Found problems: 33
2014 Sharygin Geometry Olympiad, 24
A circumscribed pyramid $ABCDS$ is given. The opposite sidelines of its base meet at points $P$ and $Q$ in such a way that $A$ and $B$ lie on segments $PD$ and $PC$ respectively. The inscribed sphere touches faces $ABS$ and $BCS$ at points $K$ and $L$. Prove that if $PK$ and $QL$ are complanar then the touching point of the sphere with the base lies on $BD$.
2018 Iranian Geometry Olympiad, 4
We have a polyhedron all faces of which are triangle. Let $P$ be an arbitrary point on one of the edges of this polyhedron such that $P$ is not the midpoint or endpoint of this edge. Assume that $P_0 = P$. In each step, connect $P_i$ to the centroid of one of the faces containing it.
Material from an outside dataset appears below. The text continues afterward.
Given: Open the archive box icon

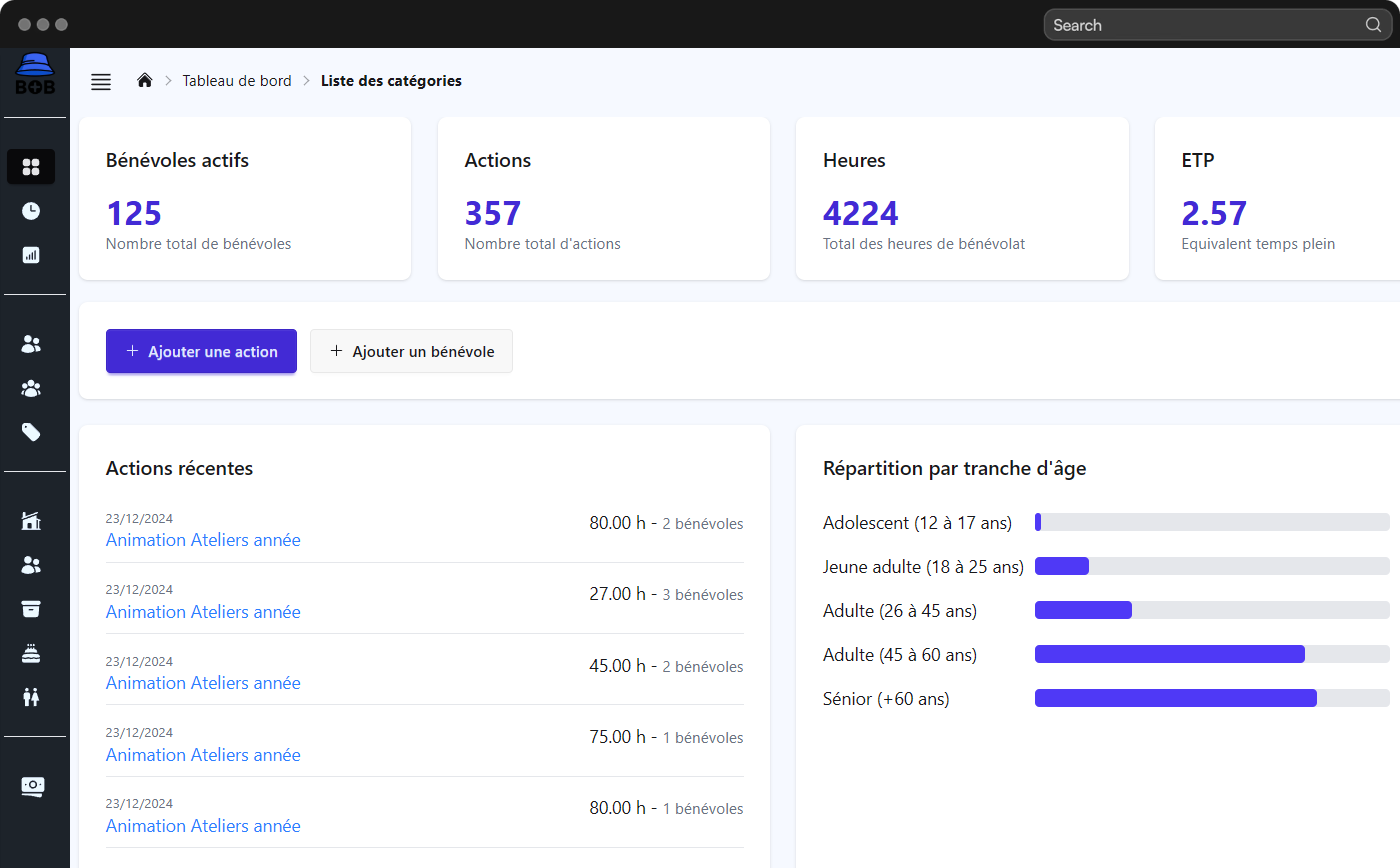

This line meets the perimeter of this face again at point $P_{i+1}$. Continue this process with $P_{i+1}$ and the other face containing $P_{i+1}$. Prove that by continuing this process, we cannot pass through all the faces. (The centroid of a triangle is the point of intersection of its medians.)
Proposed by Mahdi Etesamifard - Morteza Saghafian
2018 Yasinsky Geometry Olympiad, 3
In the tetrahedron $SABC$, points $E, F, K, L$ are the midpoints of the sides $SA , BC, AC, SB$ respectively, . The lengths of the segments $EF$ and $KL$ are equal to $11 cm$ and $13 cm$ respectively, and the length of the segment $AB$ equals to $18 cm$. Find the length of the side $SC$ of the tetrahedron.
2017 Yasinsky Geometry Olympiad, 2
Prove that if all the edges of the tetrahedron are equal triangles (such a tetrahedron is called equilateral), then its projection on the plane of a face is a triangle.
1994 Spain Mathematical Olympiad, 2
Let $Oxyz$ be a trihedron whose edges $x,y, z$ are mutually perpendicular. Let $C$ be the point on the ray $z$ with $OC = c$. Points $P$ and $Q$ vary on the rays $x$ and $y$ respectively in such a way that $OP+OQ = k$ is constant. For every $P$ and $Q$, the circumcenter of the sphere through $O,C,P,Q$ is denoted by $W$. Find the locus of the projection of $W$ on the plane O$xy$. Also find the locus of points $W$.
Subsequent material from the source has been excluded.